§ Given instruction: Rewrite the material from its start through the line containing "tap(1362, 121)", replacing "hamburger menu" with "navigation menu" and leaving everything else unchanged.

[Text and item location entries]
:::::

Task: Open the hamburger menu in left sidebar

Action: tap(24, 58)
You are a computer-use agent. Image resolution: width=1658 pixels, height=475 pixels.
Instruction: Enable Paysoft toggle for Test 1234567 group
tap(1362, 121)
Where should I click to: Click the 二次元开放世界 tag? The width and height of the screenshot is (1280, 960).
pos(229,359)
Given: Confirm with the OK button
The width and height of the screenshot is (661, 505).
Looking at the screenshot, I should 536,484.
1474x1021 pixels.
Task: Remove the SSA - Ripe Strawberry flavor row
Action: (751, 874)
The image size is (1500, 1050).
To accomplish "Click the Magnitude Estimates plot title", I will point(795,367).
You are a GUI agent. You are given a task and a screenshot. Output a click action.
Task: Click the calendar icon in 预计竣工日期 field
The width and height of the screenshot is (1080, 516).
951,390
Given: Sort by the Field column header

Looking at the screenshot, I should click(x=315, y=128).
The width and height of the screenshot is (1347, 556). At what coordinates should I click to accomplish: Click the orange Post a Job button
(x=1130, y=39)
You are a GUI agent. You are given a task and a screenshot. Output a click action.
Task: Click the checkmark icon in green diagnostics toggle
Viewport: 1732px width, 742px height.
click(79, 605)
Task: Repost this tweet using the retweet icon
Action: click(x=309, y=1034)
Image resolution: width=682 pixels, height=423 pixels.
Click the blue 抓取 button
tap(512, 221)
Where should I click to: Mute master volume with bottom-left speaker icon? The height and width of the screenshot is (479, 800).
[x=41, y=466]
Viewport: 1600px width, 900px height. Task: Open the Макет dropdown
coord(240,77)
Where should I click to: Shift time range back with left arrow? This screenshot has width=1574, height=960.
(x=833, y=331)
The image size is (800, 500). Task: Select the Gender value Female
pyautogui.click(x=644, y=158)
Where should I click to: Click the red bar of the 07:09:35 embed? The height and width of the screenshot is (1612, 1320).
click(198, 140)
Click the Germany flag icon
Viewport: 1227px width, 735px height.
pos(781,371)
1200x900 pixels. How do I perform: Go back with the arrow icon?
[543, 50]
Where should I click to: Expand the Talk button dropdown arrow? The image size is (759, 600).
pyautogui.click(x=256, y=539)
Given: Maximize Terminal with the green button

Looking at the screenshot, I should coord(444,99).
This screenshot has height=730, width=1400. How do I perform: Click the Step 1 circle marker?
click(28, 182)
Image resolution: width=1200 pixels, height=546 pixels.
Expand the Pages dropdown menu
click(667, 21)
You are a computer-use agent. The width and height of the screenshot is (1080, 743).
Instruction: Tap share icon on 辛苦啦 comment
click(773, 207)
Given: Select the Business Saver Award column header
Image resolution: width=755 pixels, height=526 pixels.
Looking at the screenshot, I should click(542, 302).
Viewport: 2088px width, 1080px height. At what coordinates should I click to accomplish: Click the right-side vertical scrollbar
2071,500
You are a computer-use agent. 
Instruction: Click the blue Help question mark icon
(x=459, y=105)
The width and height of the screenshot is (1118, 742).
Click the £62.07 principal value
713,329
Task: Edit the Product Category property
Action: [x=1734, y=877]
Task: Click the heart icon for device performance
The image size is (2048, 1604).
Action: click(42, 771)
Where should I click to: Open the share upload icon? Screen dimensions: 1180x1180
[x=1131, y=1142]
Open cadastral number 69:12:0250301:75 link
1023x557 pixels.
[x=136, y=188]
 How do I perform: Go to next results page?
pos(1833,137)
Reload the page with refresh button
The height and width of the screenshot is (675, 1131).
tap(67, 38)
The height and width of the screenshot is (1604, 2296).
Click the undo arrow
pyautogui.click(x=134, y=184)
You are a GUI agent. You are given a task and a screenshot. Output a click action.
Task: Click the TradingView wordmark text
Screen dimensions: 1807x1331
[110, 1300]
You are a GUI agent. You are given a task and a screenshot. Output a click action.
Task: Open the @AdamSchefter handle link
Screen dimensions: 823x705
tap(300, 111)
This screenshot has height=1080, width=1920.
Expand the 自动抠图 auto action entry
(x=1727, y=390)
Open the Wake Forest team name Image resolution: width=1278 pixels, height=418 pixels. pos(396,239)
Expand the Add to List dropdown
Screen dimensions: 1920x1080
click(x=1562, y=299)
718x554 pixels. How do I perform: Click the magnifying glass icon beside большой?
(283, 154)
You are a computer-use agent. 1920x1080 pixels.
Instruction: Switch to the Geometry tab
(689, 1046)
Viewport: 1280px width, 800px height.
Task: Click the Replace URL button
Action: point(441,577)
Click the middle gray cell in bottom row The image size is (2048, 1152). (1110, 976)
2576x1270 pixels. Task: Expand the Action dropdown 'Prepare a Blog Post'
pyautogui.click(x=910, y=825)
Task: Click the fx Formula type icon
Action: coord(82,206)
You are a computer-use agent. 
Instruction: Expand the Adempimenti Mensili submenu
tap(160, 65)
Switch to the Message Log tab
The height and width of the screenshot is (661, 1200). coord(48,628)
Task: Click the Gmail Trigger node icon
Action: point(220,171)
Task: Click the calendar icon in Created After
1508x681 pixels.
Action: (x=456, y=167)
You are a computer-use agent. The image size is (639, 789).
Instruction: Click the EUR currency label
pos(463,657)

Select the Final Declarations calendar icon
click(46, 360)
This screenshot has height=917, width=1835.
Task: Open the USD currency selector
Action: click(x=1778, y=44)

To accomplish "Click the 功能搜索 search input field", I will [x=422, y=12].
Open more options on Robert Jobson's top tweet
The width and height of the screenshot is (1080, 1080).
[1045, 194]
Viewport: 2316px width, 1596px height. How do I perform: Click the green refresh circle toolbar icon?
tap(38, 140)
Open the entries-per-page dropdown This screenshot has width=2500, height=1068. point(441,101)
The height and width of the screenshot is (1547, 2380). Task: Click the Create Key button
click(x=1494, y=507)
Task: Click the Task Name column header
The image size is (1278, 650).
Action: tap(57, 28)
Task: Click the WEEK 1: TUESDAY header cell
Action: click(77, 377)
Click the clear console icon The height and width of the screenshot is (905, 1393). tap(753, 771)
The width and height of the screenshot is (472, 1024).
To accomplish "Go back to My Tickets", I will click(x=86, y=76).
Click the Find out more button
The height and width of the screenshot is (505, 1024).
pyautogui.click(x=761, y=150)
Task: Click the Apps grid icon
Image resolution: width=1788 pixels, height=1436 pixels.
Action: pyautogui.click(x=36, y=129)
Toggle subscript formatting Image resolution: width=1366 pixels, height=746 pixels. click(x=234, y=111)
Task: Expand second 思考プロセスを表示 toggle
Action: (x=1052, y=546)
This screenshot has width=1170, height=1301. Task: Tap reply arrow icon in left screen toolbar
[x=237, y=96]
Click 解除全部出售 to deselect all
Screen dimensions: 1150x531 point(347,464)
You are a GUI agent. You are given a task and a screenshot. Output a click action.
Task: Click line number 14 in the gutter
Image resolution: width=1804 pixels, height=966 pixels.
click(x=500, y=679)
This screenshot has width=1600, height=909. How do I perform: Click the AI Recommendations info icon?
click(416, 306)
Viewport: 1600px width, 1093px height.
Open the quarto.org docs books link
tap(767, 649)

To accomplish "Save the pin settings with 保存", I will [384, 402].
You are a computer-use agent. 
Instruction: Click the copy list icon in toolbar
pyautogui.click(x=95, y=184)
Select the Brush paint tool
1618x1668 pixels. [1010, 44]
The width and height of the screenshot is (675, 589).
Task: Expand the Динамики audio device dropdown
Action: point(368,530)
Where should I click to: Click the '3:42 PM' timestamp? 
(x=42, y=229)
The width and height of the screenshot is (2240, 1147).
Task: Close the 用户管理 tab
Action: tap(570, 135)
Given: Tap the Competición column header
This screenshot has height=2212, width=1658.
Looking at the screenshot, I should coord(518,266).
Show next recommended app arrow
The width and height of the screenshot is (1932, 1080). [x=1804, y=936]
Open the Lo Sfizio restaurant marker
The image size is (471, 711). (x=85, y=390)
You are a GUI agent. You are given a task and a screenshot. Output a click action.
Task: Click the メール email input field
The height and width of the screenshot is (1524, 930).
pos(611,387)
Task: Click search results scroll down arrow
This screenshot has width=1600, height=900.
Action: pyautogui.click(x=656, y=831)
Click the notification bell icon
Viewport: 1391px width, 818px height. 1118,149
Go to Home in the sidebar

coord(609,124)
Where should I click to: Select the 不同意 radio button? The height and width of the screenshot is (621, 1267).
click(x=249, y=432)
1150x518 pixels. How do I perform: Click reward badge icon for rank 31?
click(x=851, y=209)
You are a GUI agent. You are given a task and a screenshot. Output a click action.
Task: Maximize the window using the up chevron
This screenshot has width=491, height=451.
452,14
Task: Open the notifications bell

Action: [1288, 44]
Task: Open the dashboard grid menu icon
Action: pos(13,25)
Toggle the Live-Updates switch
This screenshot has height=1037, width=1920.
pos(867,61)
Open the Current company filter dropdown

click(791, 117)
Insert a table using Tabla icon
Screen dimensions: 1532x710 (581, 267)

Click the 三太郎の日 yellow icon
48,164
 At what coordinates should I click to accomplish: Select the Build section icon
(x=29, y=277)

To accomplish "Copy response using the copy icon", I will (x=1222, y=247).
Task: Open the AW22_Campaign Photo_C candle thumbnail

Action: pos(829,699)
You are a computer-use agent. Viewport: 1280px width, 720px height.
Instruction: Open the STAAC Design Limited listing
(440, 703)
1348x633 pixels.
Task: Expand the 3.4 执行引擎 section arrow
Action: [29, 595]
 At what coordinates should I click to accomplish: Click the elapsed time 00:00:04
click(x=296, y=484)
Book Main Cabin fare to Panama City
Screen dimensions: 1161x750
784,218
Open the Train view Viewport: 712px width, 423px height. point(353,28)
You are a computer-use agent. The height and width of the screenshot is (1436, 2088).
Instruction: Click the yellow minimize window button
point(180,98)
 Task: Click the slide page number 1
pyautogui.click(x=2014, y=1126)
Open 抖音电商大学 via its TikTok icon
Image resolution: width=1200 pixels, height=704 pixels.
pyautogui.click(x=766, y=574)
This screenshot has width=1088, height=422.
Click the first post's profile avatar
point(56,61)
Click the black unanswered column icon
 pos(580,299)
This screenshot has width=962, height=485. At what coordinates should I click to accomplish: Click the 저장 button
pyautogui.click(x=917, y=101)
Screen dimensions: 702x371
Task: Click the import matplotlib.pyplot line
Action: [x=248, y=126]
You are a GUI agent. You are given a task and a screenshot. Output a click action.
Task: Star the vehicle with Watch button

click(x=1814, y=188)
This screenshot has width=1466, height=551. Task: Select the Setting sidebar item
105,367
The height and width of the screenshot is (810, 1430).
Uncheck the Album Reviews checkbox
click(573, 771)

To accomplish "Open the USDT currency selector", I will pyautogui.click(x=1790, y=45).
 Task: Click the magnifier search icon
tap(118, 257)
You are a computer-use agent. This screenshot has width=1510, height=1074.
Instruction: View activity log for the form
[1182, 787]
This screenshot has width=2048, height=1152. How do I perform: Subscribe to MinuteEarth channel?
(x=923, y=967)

:::::

§ Solution:
Task: Open the navigation menu in left sidebar

Action: tap(24, 58)
You are a computer-use agent. Image resolution: width=1658 pixels, height=475 pixels.
Instruction: Enable Paysoft toggle for Test 1234567 group
tap(1362, 121)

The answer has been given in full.